Localized information at a district, village or street corner level is more relevant and useful to a donor, civil society group or district government seeking to track aid flows relative to need and to identify gaps in service delivery. Since 2009, AidData has collaborated with numerous donors and governments to pinpoint the geographic locations of development projects in order to create maps and dashboards that anyone can use to visualize project activities and financial flows in the communities of greatest interest to them.
Mashing up data layers enables us to gain new insights into the relationship between aid and development indicators. The far left map visualizes the subnational distribution of aid projects throughout Malawi. The middle map shows the subset of aid projects related to infectious disease and parasitic control in the country. The far right map compares the distribution of these specific health investments with a base layer of poverty rates. Darker shades of red indicate higher rates of poverty per district. Source: aiddata.org.
It takes substantial effort – both human and financial – for donors and governments to geocode their development portfolios, make this information available to the public and ensure that this data is used and sustained.

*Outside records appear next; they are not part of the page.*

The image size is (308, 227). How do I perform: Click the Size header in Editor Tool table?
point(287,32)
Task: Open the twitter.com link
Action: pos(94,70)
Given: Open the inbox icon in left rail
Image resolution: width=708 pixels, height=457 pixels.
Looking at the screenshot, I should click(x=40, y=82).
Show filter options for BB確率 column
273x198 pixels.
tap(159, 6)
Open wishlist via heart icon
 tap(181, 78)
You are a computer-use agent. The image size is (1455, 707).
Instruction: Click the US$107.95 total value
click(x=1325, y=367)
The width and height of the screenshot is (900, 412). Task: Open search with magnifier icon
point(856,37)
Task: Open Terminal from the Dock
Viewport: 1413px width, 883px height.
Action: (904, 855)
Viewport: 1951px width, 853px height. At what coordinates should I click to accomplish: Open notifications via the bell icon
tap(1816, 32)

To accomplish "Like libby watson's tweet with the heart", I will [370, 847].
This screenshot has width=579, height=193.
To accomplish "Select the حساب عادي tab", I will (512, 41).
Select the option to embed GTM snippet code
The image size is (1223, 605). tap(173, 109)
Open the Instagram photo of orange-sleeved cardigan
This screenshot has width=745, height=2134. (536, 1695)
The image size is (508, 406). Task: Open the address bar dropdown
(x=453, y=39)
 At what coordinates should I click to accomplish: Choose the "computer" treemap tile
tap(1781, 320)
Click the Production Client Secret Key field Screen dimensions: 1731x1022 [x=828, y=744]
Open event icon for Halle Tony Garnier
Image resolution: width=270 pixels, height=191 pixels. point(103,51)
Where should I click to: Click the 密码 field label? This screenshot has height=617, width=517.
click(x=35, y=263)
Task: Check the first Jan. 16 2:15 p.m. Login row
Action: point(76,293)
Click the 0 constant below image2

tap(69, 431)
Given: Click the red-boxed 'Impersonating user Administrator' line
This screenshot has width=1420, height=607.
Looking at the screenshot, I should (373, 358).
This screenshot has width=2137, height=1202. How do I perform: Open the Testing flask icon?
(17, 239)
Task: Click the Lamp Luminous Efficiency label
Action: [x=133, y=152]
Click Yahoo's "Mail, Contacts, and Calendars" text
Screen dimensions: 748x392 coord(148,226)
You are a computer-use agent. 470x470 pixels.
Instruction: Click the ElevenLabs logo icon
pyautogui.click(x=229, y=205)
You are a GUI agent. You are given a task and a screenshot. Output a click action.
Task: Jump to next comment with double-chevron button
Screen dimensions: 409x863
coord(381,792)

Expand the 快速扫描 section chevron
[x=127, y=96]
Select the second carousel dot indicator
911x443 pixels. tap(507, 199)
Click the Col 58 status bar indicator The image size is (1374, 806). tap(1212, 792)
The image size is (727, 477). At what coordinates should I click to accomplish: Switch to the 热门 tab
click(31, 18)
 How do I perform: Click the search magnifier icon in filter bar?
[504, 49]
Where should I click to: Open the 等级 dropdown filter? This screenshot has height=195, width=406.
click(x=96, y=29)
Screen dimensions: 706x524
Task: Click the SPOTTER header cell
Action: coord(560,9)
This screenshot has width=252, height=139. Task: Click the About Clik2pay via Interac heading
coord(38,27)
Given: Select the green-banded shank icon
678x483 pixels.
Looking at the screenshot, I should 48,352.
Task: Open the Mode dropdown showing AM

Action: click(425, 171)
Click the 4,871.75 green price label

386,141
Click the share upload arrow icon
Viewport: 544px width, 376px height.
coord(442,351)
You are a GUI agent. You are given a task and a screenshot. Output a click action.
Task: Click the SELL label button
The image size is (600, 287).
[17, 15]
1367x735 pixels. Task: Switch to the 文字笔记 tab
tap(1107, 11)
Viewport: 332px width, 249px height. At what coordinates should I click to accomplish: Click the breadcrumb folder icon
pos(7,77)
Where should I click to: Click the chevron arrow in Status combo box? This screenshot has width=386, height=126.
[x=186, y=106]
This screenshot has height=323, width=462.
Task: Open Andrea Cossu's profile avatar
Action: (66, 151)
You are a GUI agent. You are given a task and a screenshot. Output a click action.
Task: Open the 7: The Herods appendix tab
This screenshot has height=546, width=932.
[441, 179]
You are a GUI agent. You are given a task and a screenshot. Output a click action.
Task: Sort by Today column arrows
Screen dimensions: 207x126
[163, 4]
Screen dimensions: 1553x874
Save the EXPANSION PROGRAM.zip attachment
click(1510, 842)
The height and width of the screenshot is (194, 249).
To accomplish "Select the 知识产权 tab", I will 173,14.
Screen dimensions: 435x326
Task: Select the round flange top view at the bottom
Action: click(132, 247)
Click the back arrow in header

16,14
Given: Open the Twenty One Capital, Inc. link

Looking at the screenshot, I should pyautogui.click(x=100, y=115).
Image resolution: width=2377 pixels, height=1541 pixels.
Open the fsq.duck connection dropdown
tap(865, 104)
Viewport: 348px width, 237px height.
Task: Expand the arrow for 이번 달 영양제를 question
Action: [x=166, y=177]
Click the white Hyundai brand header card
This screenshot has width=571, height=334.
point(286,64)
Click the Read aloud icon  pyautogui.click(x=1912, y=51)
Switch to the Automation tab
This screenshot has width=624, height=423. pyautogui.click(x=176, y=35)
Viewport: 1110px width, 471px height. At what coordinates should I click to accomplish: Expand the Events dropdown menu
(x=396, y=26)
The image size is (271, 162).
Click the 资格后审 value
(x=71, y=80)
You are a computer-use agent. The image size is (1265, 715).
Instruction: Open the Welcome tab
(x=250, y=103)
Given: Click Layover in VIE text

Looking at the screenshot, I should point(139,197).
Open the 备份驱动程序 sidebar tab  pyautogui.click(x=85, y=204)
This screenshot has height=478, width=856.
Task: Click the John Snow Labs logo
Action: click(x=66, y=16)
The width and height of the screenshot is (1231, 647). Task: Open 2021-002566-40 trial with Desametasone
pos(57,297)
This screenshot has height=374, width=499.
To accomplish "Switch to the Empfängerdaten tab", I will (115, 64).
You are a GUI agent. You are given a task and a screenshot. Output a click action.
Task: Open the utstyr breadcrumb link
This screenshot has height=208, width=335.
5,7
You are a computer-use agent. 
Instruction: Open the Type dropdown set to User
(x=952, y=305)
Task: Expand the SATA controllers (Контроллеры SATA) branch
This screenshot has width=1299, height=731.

This raises the question: does geocoded data change the way that donors, governments and citizens consume information and make decisions? If so, how?
Tilak Bhandari, an official with Nepal’s Ministry of Finance, provides one poignant example. In generating several maps for its 2012 Development Cooperation Report, the Ministry discovered that too many donors were focusing in the same geographic areas and sectors, while one of the poorest regions of the country was receiving less assistance. “We didn’t know about [aid] fragmentation before, [but] now we have evidence,” said Bhandari. The Ministry of Finance was able to use this information to identify gaps and engage in constructive dialogue with international donors in order to bolster aid to Nepal’s Far Western Development Region. USAID Nepal has also integrated this geocoded development finance data into the preparation of its Country Development Cooperation Strategy.
A growing number of donors and governments are publishing open aid information and geocoding their development portfolios. Simultaneously, improvements in Internet penetration and the proliferation of mobile phones are enabling a broader set of development actors, including local civil society groups, universities and citizens, to access this spatial data and create their own maps analyzing who is funding what and where in their countries.
These are important steps forward, but there is more to do. Too many donors still do not publish detailed information on development projects that include geographic locations at a local level. Development mapping initiatives have not yet systematically integrated local data from citizens as they monitor the inputs of aid investments and outcomes of development activities in their communities. As private foundations and emerging donors are contributing a growing share of development assistance, it will be important to integrate these new financial flows when considering the total resource envelope available to countries. In the coming years, the development community will need to tackle each one of these challenges related to spatial information.
In the meantime, AidData is attempting a few small steps forward. We are developing improved functionalities on aiddata.org that will enable any user to directly upload and tag information on aid projects and locations. We have assembled the world’s most comprehensive database on Chinese development assistance to Africa (china.aiddata.org) and will begin geocoding these projects later this year. We will continue to build the capacity of donors, governments and civil society organizations to systematically incorporate geocoding within their work and contribute to ongoing discussions about improving data standards and quality.